*Page excerpt*.
EP0348492B1

EP0348492B1 - An improvement in a firearm loading mechanism for an automated cannon

Info

Publication number: EP0348492B1
Application number: EP89901821A
Authority: EP
Inventors: John H. Peck
Original assignee: McDonnell Douglas Helicopter Co
Current assignee: Boeing Co
Priority date: 1987-12-11
Filing date: 1988-12-09
Publication date: 1992-04-01
Anticipated expiration: 2008-12-09
Also published as: EP0348492A1; GR3005003T3; IL88651A0; NO893218L; NO173467B; EP0320009A1; ES2031394T3; DE3869771D1; JPH02502396A; US4889031A; NO173467C; NO893218D0; IL88651A; WO1989005434A1

Abstract

0 linkage is provided between various components within the feed mechanism of an automated gun (10) which allows a feed cover (14), which includes some of the components of the feed mechanism (12), to be opened relative to other elements within the feed mechanism in order to allow access or changing of ammunition within the feed mechanism (12) without unlinking the various feed mechanism (12) components. Feed mechanism (12) components within the gun are linked to other feed mechanism (12) components within the rotatable feed cover (14) by means of a ball and bracket (54, 44) combination. The feed cover (14) rotates about a pivot pin (3, 4) on a predetermined axis. The bracket (42, 54), through which the motive power supplied to the components of the feed mechanism (12) and the feed cover (14), is disposed to lie on and is rotatable about the predetermined axis defined by the pivot pin (34).

Click-target data:
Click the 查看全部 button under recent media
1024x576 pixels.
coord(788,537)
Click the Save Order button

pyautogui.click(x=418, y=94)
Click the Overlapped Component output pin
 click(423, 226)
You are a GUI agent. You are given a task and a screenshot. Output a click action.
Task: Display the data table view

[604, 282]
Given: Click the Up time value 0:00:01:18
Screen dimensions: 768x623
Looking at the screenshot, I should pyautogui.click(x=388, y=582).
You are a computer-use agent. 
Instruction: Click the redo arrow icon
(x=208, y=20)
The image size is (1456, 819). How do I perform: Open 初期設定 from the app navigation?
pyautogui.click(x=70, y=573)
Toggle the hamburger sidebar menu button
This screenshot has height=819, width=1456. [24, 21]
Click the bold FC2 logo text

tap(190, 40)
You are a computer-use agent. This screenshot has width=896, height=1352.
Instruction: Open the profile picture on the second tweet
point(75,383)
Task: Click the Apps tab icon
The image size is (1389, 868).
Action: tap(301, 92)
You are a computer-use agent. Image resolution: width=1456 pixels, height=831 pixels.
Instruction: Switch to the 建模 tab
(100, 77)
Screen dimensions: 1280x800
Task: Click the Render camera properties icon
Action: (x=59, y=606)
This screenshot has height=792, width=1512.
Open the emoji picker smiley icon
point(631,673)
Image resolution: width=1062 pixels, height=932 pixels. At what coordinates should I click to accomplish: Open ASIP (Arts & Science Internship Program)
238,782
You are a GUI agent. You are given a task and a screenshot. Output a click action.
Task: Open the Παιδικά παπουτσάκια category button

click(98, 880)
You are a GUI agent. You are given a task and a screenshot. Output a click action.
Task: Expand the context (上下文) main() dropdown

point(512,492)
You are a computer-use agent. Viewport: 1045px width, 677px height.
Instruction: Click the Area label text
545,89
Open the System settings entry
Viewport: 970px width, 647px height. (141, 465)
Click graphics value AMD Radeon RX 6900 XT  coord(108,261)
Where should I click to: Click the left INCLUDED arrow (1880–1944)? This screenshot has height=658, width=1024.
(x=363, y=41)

*Set exercise 1*.
How many lines of the records contain the string "arrow"? Reply with the number alone.
*Set exercise 2*.
Continue the patent page on the automated cannon's feed mechanism, picking up after its last sentence.

*Exercise output 1*.
2

*Exercise output 2*.
Description

The invention relates to the field of gun mechanisms and in particular to loading mechanisms for feeding ammunition (ammunition feed mechanism) to an automated gun to allow access to the ammunition belts in the feed mechanism without loss of synchronization or need to resynchronize the feed mechanism.
The prior art has developed many designs for allowing a loading mechanism for handling belted ammunition to be accessed and changed. Very often the feed cover of the mechanism is incorporated in some manner with the operation of the feed mechanism itself. Opening the cover, therefore, unlinks the feed mechanism components from each other so that when a new belt of ammunition is placed within the feed mechanism, various ones of the components become misadjusted with respect to the other ones. Therefore, when the feed cover is to be closed, the components must be realigned in order to avoid a jam.
A loading mechanism according to the preamble of claim 1 is known from US-A-3 221 603. This loading mechanism for feeding ammunition to an automated gun comprises a first portion (ammunition feedway) and a second portion (cover). A feed slide, feeding ammunition cartridges to the gun is actuated by a feed lever. If the first and second portions are in closed relation to one another, a follower stud of the feed lever engages a cam track formed in a plate which is slidably mounted to the body of the gun. Access to the ammunition cartridges is provided by opening the second portion which is pivoted at its forward end. However, when opening the second portion relative to the first portion, the follower stud and cam track are disengaged so that the linkage between the feed slide and the ammunition cartridges is interrupted and the synchronization of the various components of the loading mechanism is lost.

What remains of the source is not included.